Data from: Strong nuclear differentiation contrasts with widespread sharing of plastid DNA haplotypes across taxa in European purple saxifrages (Saxifraga sect. Porphyrion subsect. Oppositifoliae)
Winkler, Manuela et al. (2014), Data from: Strong nuclear differentiation contrasts with widespread sharing of plastid DNA haplotypes across taxa in European purple saxifrages (Saxifraga sect. Porphyrion subsect. Oppositifoliae), Dryad, Dataset, https://doi.org/10.5061/dryad.8d820
The purple saxifrages, Saxifraga sect. Porphyrion subsect. Oppositifoliae, comprise the closest relatives of the arctic-alpine model plant S. oppositifolia and have a centre of diversity in the central and southern European mountain ranges. A multitude of taxa has been described and taxonomic concepts vary among different treatments. Using amplified fragment length polymorphism (AFLP) fingerprinting we show that some taxa indeed form strongly supported genetic entities best recognized on the species level (S. biflora, S. blepharophylla, S. retusa, S. rudolphiana, S. speciosa), while others (S. murithiana, S. paradoxa) are not genetically divergent at all. Saxifraga oppositifolia s. s. is phylogenetically incoherent. Plastid DNA sequence data show very limited congruence with the predominantly nuclear-derived AFLPs.
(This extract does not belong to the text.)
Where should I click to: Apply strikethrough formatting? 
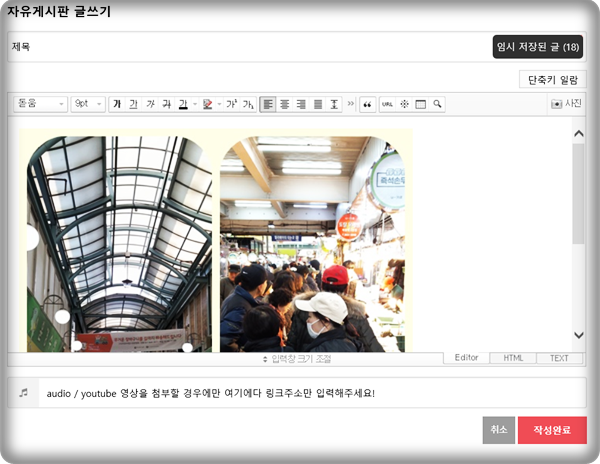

Several co-distributed taxa (S. biflora, S. blepharophylla, S. oppositifolia s. s., S. retusa) share the same set of haplotypes. In the widespread species S. oppositifolia and S. retusa, highly divergent haplotype lineages were discovered, which exhibit a geographic rather than taxonomic structure. Recent and ancient hybridization and/or lineage sorting are likely responsible for the strong incongruence between data derived from nuclear and plastid genomes. Hybridization, which is known to occur among almost all taxa of this group when growing in sympatry, seems, however, insufficient to break down species barriers.